保護者の意識と学校の理念を一致させる【あたらしい学校を創造する #16】

先進的なICT実践と自由進度学習で注目を集めた元・小金井市立前原小学校教諭の蓑手章吾(みのて・しょうご)先生による連載です。公立学校の教員を辞して、理想の小学校を自らの手でつくるべく取り組んでいる蓑手先生に、現在進行形での学校づくりの事例を伝えていただきます。 今回は、学校にとっての最大のステークホルダーである保護者との関係性についてのお話しです。

目次
どうしたら自由進度学習が実践できるか
前回、自由進度学習についての話の中で、次のようにお伝えしました。僕の公立小での教員生活の経験から、子供たちは正解を求めて、「間違えるのは悪いこと」だと受け止める傾向があること。そしてそれは、座学中心の一斉授業がもたらす影響ではないかということです。そうすると、「では、一般の学校でも自由進度学習をやればいいではないか」と感じられる方もいらっしゃるのではないかと思います。
僕がこのようなことをいろいろなところで話すと、公立校、私立校問わず、多くの教員の方が共感してくれます。子供の成長を願わない教師はいませんからね。では、公立学校で自由進度学習へと歩みを進めるには、何が必要になるのでしょうか。今回はその話をしたいと思います。

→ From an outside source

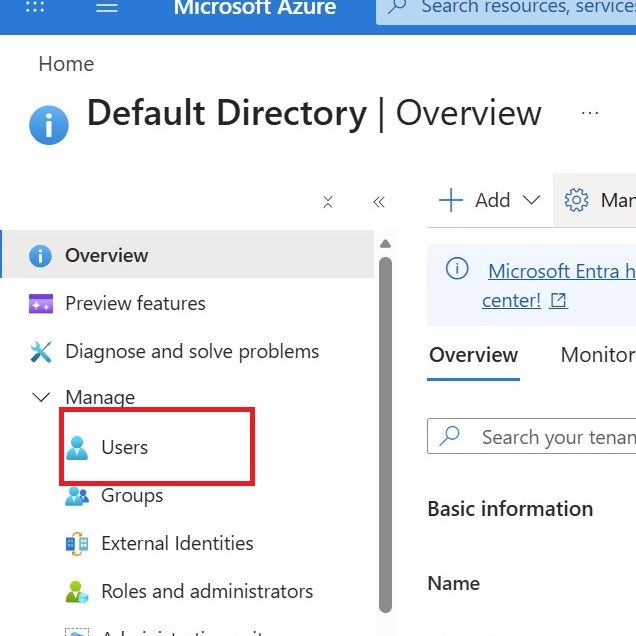Open the hamburger portal menu
The height and width of the screenshot is (636, 636).
106,7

僕が公立小にいた頃に自由進度学習を採用すると決めたことは、「教員は横並びで同じ単元を同じように進めなければならないという慣習を捨てる」という決断でもありました。今までやってきたことを捨てるわけですから、やらなければよかったと後悔するかもしれないし、自分だけ勝手なことをするなと批判を受けるかもしれない。僕の場合には、勤務校の管理職や同僚からの批判はなかったですけれども、他の学校の教員から批判を受けました。総論賛成、各論反対というか、理念ベースでは自由進度学習に賛成していても、実際にやろうとなると、技術というよりもむしろ、環境や文化面から、簡単な事ではありません。
それでは、なぜ、そういったリスクがありながら、僕が公立小学校で自由進度学習を行うことができたかというと、それは保護者が支持してくれたからです。他の先生方がなぜ自由進度学習をやらないかというと、保護者に責められることが頭をよぎるからです。

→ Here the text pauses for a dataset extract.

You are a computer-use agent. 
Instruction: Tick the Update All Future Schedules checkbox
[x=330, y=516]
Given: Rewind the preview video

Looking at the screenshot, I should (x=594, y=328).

わかりやすい例がオンライン授業です。自分はやろうと思っていないオンライン授業を隣のクラスがしていると、「なぜうちのクラスではやらないのですか」と保護者に責められるから、自分のクラスでもやらざるをえない。校長にしても、運動会を縮小したりすると、「なぜ例年通りにやらない」と保護者に突き上げられるから、運動会を変えられないのです。学校も教育委員会も、いちばん意識しているのは、保護者のニーズなんです。
反対に、保護者が自由進度学習をやってくれと要求すれば、やれるかもしれません。PTAの総意でそう言われたら、やらない理由はなくなります。PTAの総意を突き返せる学校はほとんどないでしょうからね。